I have a Nikon D70s, and when I take pictures with it, every now and then I notice a grid pattern embedded in the picture.

When I notice it, it is usually very slight & sometimes I have to zoom into the eyes to see it, but every now and then it is really noticeable.

Like this picture here that I shot of my daughter. (I shot this pict RAW + JPG)

Link to JPG generated from D70s
http://www.tacticdesigns.com/picts/DSC_1146.JPG

Link to RAW converted to JPG in Photoshop
http://www.tacticdesigns.com/picts/DSC_1146FromRAW.jpg

(The grid pattern is all over the image, but really noticeable on the white wall behind my daughter. I notice the grid pattern on both my laptop & desktop computer.)
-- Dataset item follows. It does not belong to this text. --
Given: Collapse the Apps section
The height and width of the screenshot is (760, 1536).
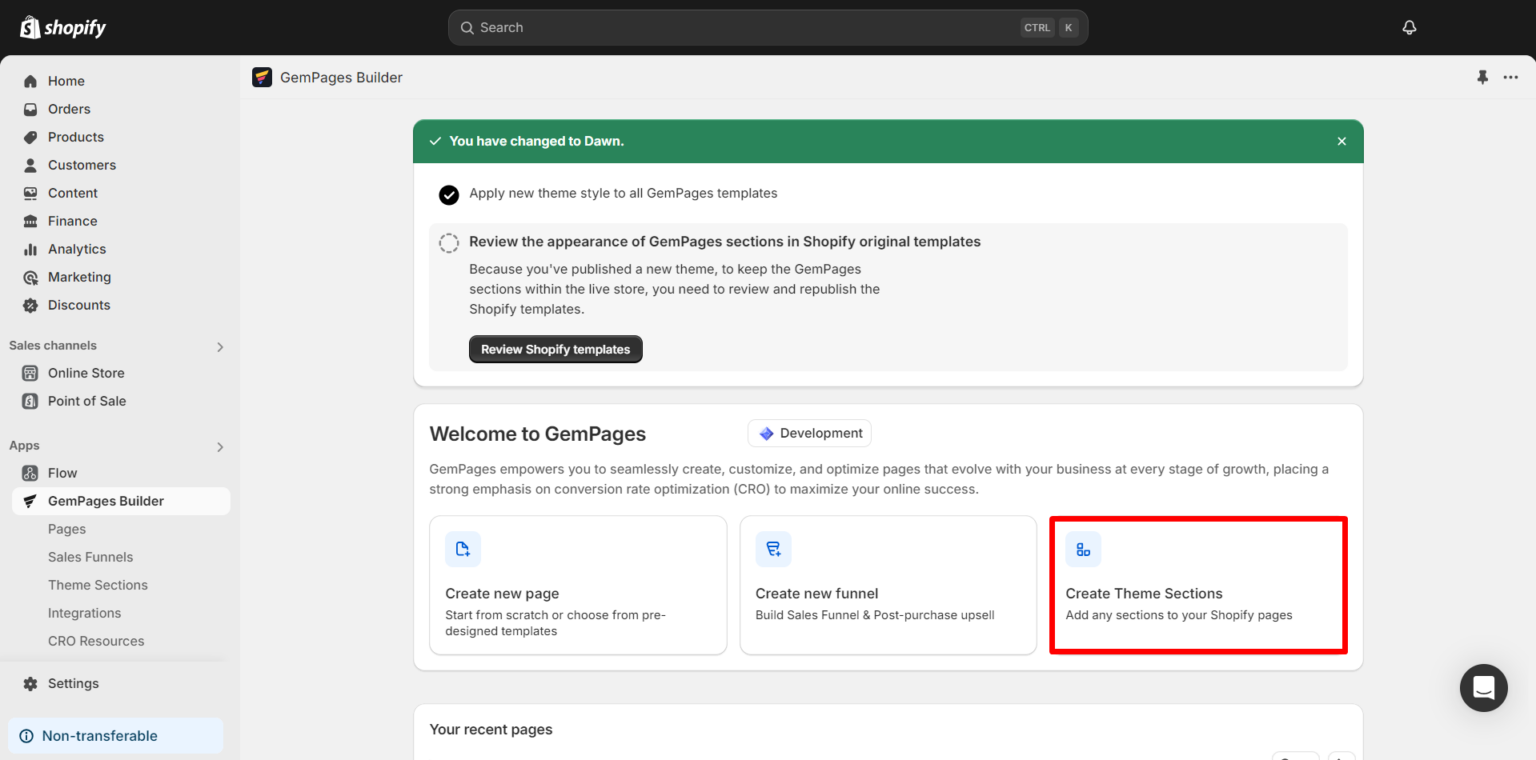Looking at the screenshot, I should pos(220,447).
[Actually. Clicking on the 1st pict, and then clicking on the pict to zoom in and looking closely at the skin, I see lots of oddly rendered dots / circles all over my daughter's face where there seems to be horizontal lines rendered into the skin.]

What is happening here & how do I get rid of it. (Preferably in-camera so I don't have a lot of PP to do.) Or is there something wrong with my camera?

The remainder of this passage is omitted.